VII. Стыд

Ната Алексеева
  Из цикла "Хрустальные осколки детства"
  Фото из интернета       


   Известно, что ребёнок – это  маленький человек, который в силу возраста может чего-то не понимать, но чувствует порой острее и ярче, чем взрослый. Наверное, поэтому эпизод детства, о котором я хочу рассказать,  сохранился в моей памяти настолько отчётливо и первозданно, как будто это случилось вчера.
   …У нашей  соседки по коммуналке, тети Зины, сегодня опять громко играет радиола и один за другим по дощатому полу длинного коридора гулко топают гости. Непонятно, почему они веселятся, ведь дядя Жора, отец Сережки, теперь далеко – я знаю, что он  уехал работать в Германию. Нашему папе тоже предлагали поехать, но  он отказался. Помню, как он сердился, обсуждая эту новость с мамой:
  -  Без семьи никуда не поеду! -   говорил папа,  – Что за нелепость предлагать такое назначение военному, у которого трое детей? “Годик  поживете, а потом, может быть, и семью выпишите к себе” – передразнил он кого-то  не своим голосом.

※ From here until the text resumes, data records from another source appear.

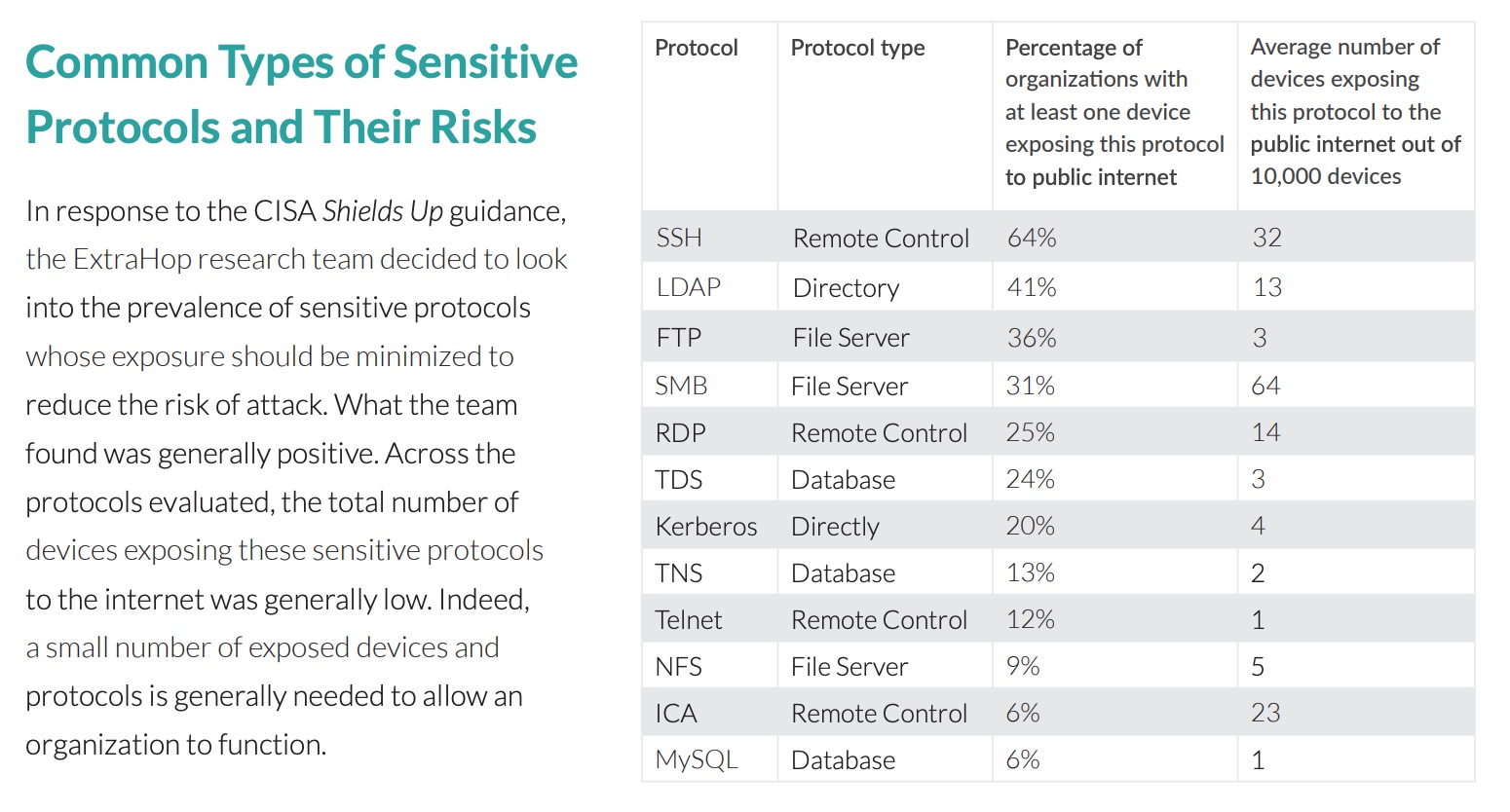Click the "Directly" protocol type cell
The height and width of the screenshot is (812, 1510).
click(x=835, y=527)
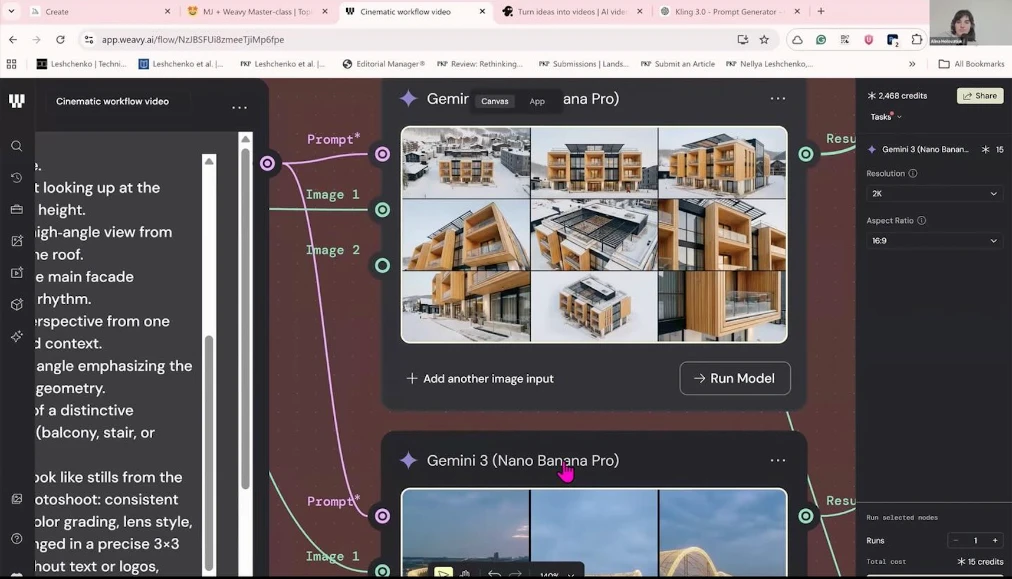
Task: Switch to the Canvas view toggle
Action: (x=495, y=101)
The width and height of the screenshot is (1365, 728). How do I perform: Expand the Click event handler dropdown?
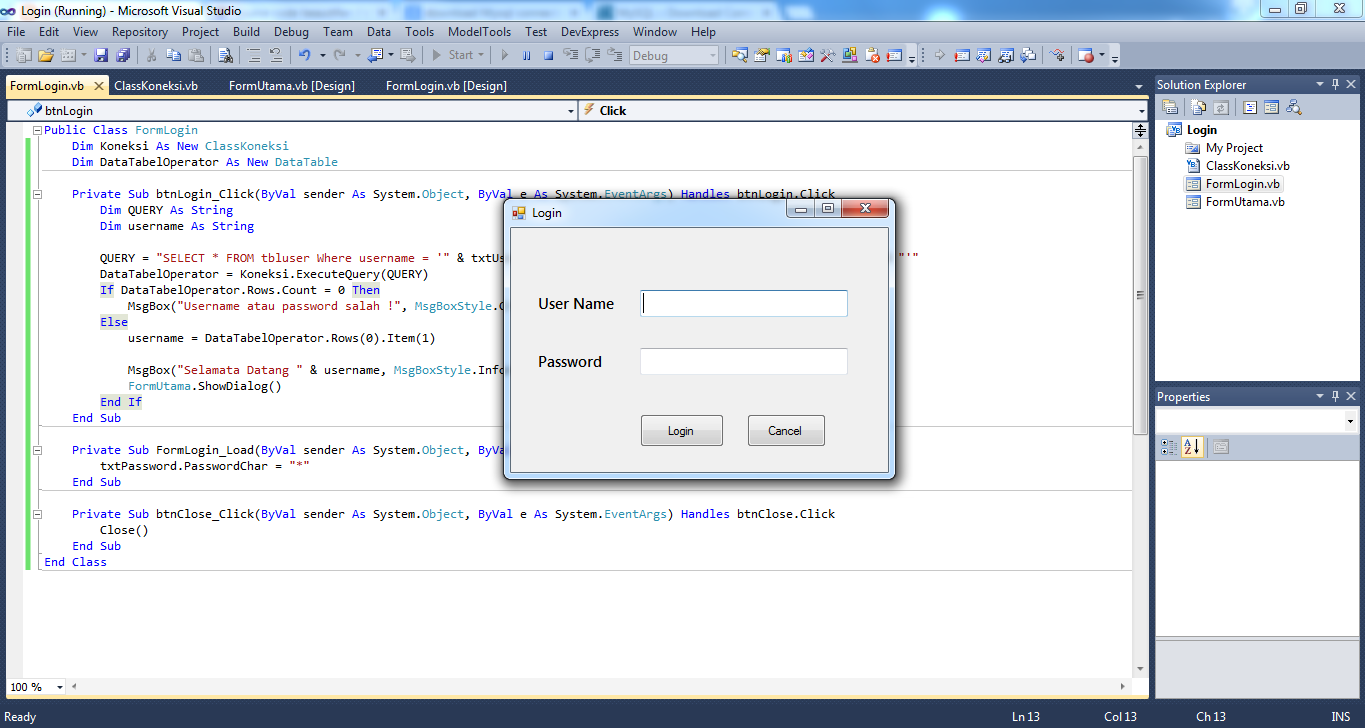point(1143,110)
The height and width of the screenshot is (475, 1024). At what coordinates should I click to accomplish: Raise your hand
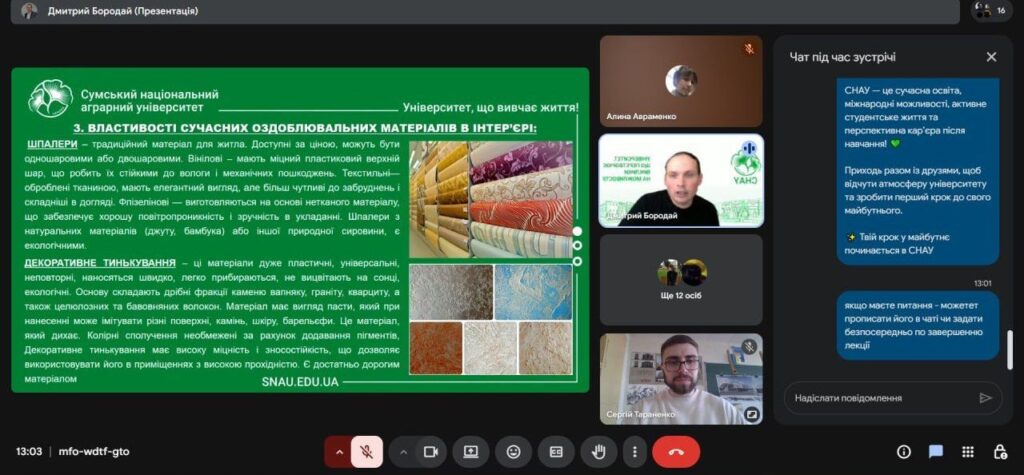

   - Леша, да ведь многие только мечтают об этом, а тебе предложили, - слабо возражала ему мама. –  У нас семья большая, как мы детей растить будем?   Смотри, только тебе да Жорке предложили ехать, а больше никому из нашего подъезда…Нам с Зиной уже все обзавидовались…
   - Да всё очень просто -  хорошие связисты  им нужны, поэтому нам двоим и предложили...
   -  Может, подумаешь еще? Вызовем к себе маму пожить, она поможет,  а год быстро пролетит…
 Но папа был неумолим.
   - Еще чего придумали! Если я им так нужен, пусть отправляют вместе с семьей…
   На этом всё и закончилось. А дядя Жора вскоре уехал и буквально через месяц после этого тётя Зина стала получать  посылки, о чем Сережка с удовольствием  докладывал мне, когда мы катались с ним по коридору на велосипеде.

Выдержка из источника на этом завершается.